* [YOUR OBJECTIVE]: In the data below, copy out word for word every line from the one containing "The image size is (700, 438)." through the one containing "tap(112, 157)", with both of those lines included.

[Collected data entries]
—————

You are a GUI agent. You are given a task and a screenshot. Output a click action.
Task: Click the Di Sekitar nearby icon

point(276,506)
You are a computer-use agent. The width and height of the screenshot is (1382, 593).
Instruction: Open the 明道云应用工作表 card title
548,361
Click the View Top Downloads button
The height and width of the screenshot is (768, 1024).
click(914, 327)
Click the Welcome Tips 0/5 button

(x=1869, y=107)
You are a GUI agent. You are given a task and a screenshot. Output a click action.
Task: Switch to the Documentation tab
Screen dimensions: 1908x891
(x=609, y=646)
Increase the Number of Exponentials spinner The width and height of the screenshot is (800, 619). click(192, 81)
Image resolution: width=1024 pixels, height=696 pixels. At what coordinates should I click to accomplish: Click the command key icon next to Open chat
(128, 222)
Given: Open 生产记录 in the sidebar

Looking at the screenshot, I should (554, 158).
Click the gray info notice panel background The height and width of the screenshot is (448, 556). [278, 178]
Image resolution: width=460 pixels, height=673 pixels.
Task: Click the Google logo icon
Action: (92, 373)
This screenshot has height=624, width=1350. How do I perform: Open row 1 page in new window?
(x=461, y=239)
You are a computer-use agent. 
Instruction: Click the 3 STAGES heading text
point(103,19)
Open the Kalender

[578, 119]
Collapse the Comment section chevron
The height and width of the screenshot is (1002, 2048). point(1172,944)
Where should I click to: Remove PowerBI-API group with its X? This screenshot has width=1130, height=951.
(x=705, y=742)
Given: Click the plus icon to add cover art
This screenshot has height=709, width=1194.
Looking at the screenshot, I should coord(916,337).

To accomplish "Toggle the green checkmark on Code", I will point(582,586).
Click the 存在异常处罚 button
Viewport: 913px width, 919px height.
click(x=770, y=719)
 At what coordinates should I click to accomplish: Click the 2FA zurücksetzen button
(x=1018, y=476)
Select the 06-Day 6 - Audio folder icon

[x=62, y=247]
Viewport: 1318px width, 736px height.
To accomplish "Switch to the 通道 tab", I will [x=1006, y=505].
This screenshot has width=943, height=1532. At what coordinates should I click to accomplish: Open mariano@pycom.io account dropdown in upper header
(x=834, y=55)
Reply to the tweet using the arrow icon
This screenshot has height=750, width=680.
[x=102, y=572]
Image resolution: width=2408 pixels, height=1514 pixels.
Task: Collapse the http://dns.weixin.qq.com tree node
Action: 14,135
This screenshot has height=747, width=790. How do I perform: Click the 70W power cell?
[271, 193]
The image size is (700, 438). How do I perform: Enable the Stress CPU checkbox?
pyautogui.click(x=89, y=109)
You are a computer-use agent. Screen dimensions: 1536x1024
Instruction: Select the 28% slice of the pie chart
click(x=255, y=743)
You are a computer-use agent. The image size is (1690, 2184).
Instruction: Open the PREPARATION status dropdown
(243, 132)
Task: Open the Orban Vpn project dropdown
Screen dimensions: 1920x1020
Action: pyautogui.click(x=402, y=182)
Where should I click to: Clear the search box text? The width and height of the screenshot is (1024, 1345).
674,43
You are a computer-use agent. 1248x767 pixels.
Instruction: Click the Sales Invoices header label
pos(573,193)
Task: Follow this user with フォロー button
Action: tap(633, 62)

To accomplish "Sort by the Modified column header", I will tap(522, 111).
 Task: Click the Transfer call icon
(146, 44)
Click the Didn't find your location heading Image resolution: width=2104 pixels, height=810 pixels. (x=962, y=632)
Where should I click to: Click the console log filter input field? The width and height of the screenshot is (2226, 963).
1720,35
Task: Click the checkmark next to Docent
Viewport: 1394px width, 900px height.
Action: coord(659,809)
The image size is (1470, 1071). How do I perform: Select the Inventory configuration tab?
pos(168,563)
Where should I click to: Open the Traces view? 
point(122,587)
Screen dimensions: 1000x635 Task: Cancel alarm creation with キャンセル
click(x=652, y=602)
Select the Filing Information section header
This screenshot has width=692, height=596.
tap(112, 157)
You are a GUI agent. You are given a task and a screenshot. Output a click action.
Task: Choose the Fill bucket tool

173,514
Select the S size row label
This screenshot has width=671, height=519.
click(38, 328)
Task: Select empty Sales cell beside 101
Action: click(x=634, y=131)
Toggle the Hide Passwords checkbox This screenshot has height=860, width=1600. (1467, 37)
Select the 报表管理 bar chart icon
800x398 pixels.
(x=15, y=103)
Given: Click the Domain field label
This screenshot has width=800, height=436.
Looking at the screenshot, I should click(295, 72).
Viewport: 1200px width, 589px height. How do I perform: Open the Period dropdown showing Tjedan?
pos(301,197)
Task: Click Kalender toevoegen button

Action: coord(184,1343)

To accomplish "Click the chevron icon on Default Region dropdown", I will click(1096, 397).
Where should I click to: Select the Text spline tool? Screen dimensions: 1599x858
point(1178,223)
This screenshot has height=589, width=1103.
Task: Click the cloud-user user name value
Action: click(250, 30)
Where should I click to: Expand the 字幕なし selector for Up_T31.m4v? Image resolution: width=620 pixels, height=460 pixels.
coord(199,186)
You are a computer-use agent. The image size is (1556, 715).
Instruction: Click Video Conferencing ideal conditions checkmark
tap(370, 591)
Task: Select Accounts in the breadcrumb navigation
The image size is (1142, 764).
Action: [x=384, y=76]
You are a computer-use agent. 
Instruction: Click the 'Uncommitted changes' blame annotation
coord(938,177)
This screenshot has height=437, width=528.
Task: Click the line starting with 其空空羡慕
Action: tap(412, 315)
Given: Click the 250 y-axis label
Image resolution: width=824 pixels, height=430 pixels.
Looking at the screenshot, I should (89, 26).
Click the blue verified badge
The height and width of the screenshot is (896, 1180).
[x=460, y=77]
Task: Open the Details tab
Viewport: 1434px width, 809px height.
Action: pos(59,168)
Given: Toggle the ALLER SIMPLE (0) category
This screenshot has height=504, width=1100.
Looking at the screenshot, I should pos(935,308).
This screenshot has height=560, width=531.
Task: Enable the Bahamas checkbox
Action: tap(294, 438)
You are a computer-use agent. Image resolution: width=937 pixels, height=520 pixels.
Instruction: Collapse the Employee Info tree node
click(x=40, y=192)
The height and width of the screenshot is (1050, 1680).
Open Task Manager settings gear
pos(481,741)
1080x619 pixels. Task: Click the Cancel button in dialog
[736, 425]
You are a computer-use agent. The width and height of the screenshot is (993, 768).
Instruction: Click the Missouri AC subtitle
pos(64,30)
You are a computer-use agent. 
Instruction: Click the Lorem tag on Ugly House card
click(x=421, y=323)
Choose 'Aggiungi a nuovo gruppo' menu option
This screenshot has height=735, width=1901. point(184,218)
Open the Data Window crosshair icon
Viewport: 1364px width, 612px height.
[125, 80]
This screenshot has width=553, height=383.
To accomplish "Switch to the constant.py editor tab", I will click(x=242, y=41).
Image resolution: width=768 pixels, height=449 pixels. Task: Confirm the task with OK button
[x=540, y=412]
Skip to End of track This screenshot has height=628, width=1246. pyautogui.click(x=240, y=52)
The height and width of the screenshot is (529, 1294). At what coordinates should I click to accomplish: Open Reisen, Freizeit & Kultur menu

—————

* [WRITTEN RESPONSE]:
The image size is (700, 438). How do I perform: Enable the Stress CPU checkbox?
pyautogui.click(x=89, y=109)
You are a computer-use agent. Screen dimensions: 1536x1024
Instruction: Select the 28% slice of the pie chart
click(x=255, y=743)
You are a computer-use agent. The image size is (1690, 2184).
Instruction: Open the PREPARATION status dropdown
(243, 132)
Task: Open the Orban Vpn project dropdown
Screen dimensions: 1920x1020
Action: pyautogui.click(x=402, y=182)
Where should I click to: Clear the search box text? The width and height of the screenshot is (1024, 1345).
674,43
You are a computer-use agent. 1248x767 pixels.
Instruction: Click the Sales Invoices header label
pos(573,193)
Task: Follow this user with フォロー button
Action: tap(633, 62)

To accomplish "Sort by the Modified column header", I will tap(522, 111).
 Task: Click the Transfer call icon
(146, 44)
Click the Didn't find your location heading Image resolution: width=2104 pixels, height=810 pixels. (x=962, y=632)
Where should I click to: Click the console log filter input field? The width and height of the screenshot is (2226, 963).
1720,35
Task: Click the checkmark next to Docent
Viewport: 1394px width, 900px height.
Action: coord(659,809)
The image size is (1470, 1071). How do I perform: Select the Inventory configuration tab?
pos(168,563)
Where should I click to: Open the Traces view? 
point(122,587)
Screen dimensions: 1000x635 Task: Cancel alarm creation with キャンセル
click(x=652, y=602)
Select the Filing Information section header
This screenshot has width=692, height=596.
tap(112, 157)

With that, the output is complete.